* _Exercise 1_
Output the entries verbatim, starting at the line containing "[button] (3, 98)" and ending at the last entry.

* _Source passage_
Also on this day, mobster Willie Moretti is whacked while having lunch at Joe's Elbow Room, a restaurant in Cliffside Park, Bergen County, New Jersey. He had previously been much admired in Mob circles, due to his associations with bosses Vito Genovese in New York and Longy Zwillman in New Jersey.

He was allegedly the source for a story in The Godfather: In 1942, he asked bandleader Tommy Dorsey to let his big young singer, Frank Sinatra, out of his contract so he could go solo, in exchange for Dorsey receiving a tidy sum. Knowing how good Sinatra was, Dorsey refused. So Moretti put a gun to Dorsey's head, and the result was that Dorsey signed a release, for considerably less money than he would have gotten had he played ball. In the novel and the film, Moretti became Luca Brasi, Sinatra became Johnny Fontaine, and the bandleader's name was never mentioned.

* _Exercise 2_
Return the part of the Willie Moretti passage starting at "He was allegedly" and ending at "was never mentioned.", word for word.

* _Records_
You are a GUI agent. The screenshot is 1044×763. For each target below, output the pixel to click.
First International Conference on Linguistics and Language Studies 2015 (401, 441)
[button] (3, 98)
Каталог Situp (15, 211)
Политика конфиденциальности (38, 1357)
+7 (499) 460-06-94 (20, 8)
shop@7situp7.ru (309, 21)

* _Correct output 1_
[button] (3, 98)
Каталог Situp (15, 211)
Политика конфиденциальности (38, 1357)
+7 (499) 460-06-94 (20, 8)
shop@7situp7.ru (309, 21)

* _Correct output 2_
He was allegedly the source for a story in The Godfather: In 1942, he asked bandleader Tommy Dorsey to let his big young singer, Frank Sinatra, out of his contract so he could go solo, in exchange for Dorsey receiving a tidy sum. Knowing how good Sinatra was, Dorsey refused. So Moretti put a gun to Dorsey's head, and the result was that Dorsey signed a release, for considerably less money than he would have gotten had he played ball. In the novel and the film, Moretti became Luca Brasi, Sinatra became Johnny Fontaine, and the bandleader's name was never mentioned.